ZFS Migration Hell

This week I started my data migration from my old TrueNas server (4 drives raid10) to my new server (6 drives raid Z2). Here’s the scope of my problem:

  • I don’t have a motherboard that supports 10 drives (Data transfer must be done over ethernet)
  • Jails and config must be retained. There’s a lot of scripting that I don’t want to set back up.

I first tried the Replication task. It copied most of my files but not all of them. Wiped the new server and tried again but by that time the replication task was broken.

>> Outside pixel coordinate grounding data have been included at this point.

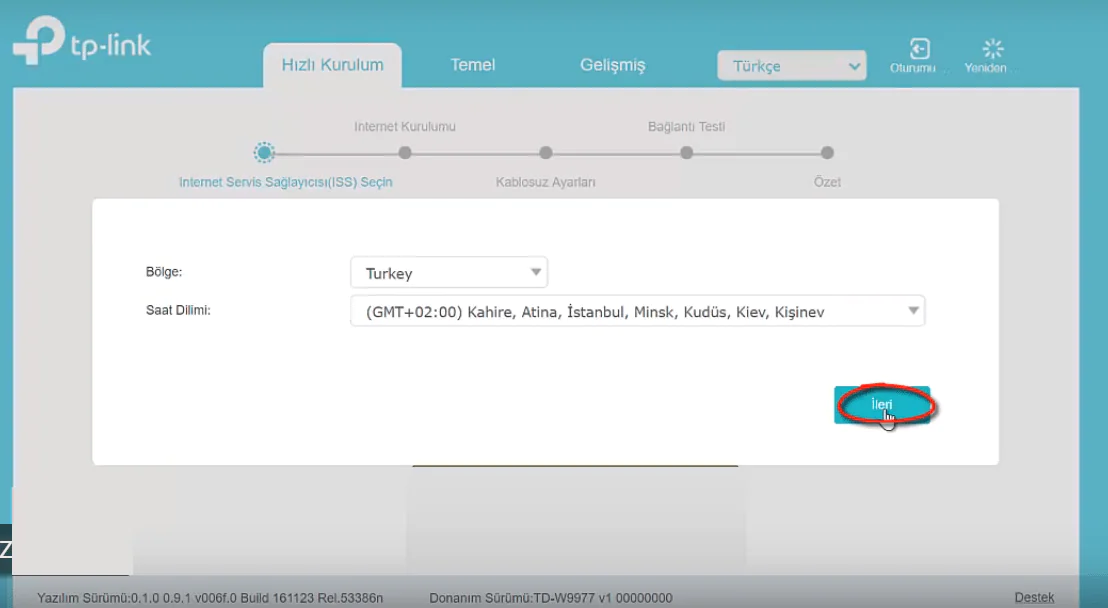Expand the Saat Dilimi time zone dropdown
This screenshot has width=1108, height=608.
pos(637,311)
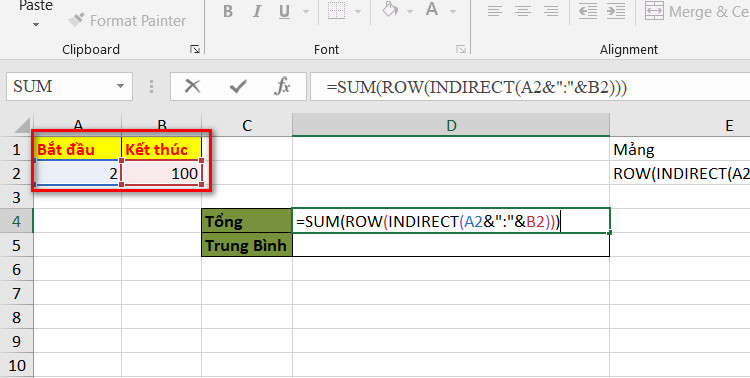Viewport: 750px width, 378px height.
Task: Cancel formula entry with the X icon
Action: (x=192, y=87)
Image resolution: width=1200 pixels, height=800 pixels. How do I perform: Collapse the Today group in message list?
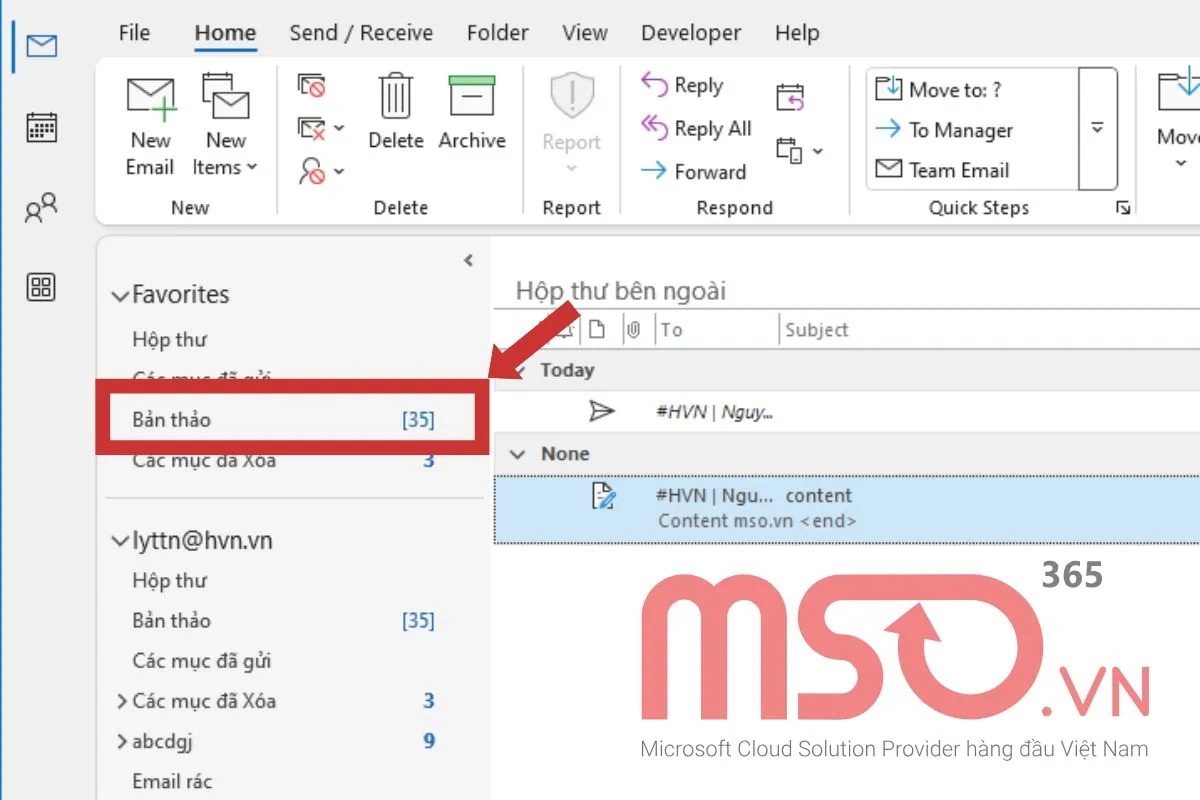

So for anyone who is going through “cannot unmount” or “broken pipe” hell, this is what I did:

  1. Wipe new pool and make sure no snapshots are left.
  2. Destroy all snapshots on old server.
  3. Create new snapshot for everything
  4. ZFS send using new snapshot.

Onto my current problem, I transferred from zpool “Dataset1” to “DatasetN”. Changing the name was suggested to me on some guide. I then imported the config from the old server and ran zpool import DatasetN Dataset1. All the files are transferred and show in the directory. However, the TrueNAS WebUI Storage section only shows one filesystem. I’m gonna spend the next day working this out and will update here if I find a solution. Open to suggestions.

I can’t help with TrueNAS specific questions. Next time try Syncoid that is part of the Sanoid package. On Distributions like Ubuntu it is already available from the official repositories. Copying a dataset over SSH should be a matter of:

syncoid -r sourcepool/sourcedataset user@remote:targetpool/targetdataset

It is even resumeable. Only caveat might be, that you need to give the receiving user on the remote host privileges to run a zfs command without querying for a password. So you either send to root@remotehost or you put a NOPASSWD line for the receiving user in /etc/sudoers on the remote host.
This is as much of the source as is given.